start Records
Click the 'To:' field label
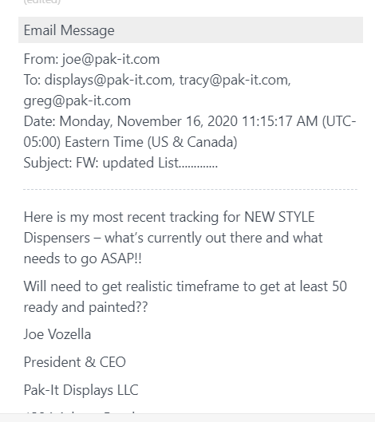This screenshot has height=422, width=375. click(x=32, y=80)
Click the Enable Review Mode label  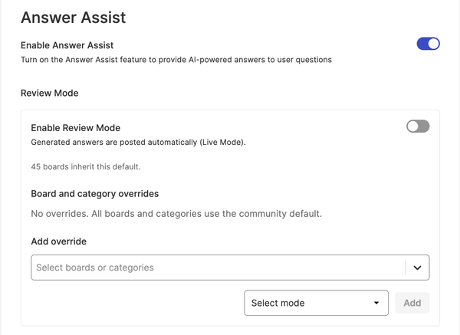click(76, 128)
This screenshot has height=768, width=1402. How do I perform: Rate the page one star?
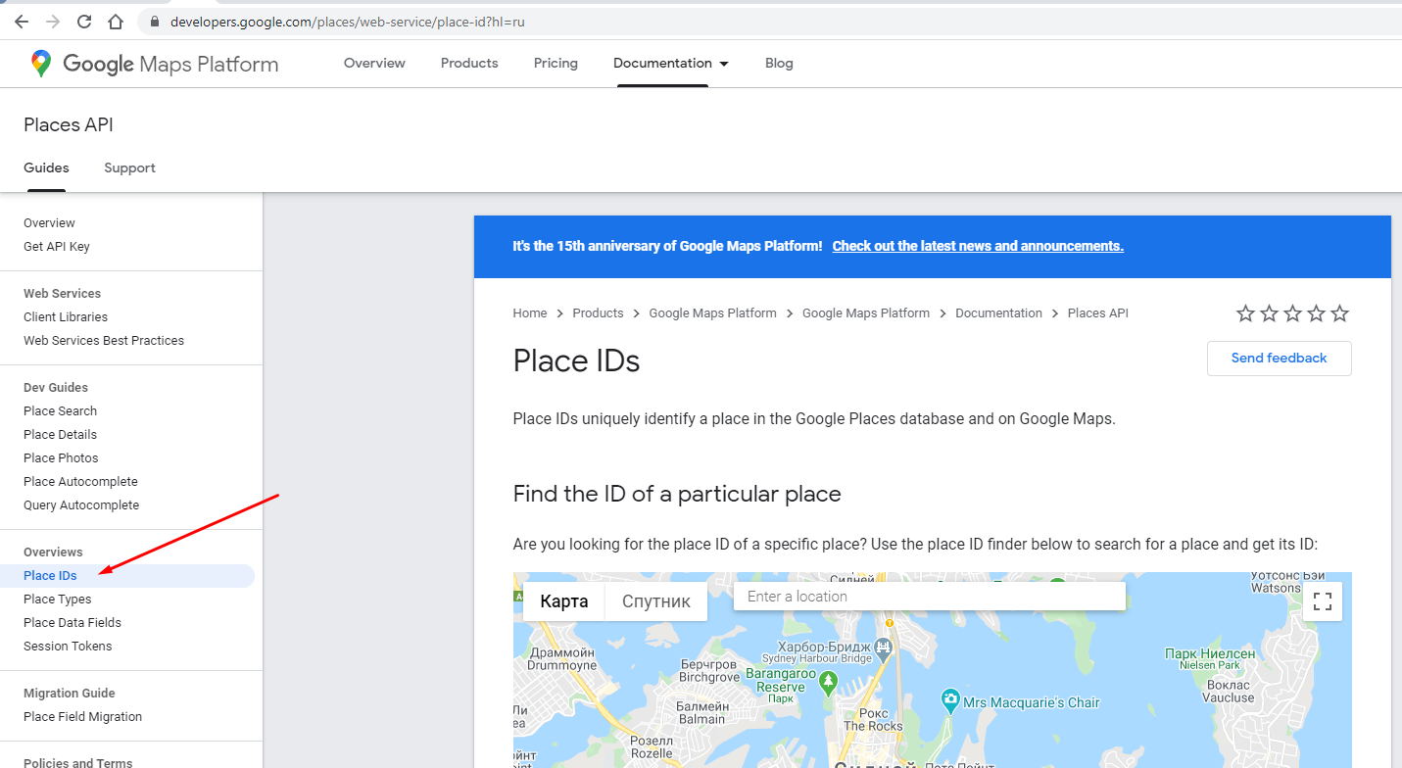1245,313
end Records
**Your instructions:**
Please rescale the answer coordinates in the data, from the line that contains "This screenshot has height=768, width=1402." through the end of the data, multiplying each by 1.6 and rounding to whole numbers with halves rounded up. Reproduce only those lines with their requests included and all other numbers unchanged, and leave the pictures out.

**Final result:**
This screenshot has height=768, width=1402. How do I perform: Rate the page one star?
1992,501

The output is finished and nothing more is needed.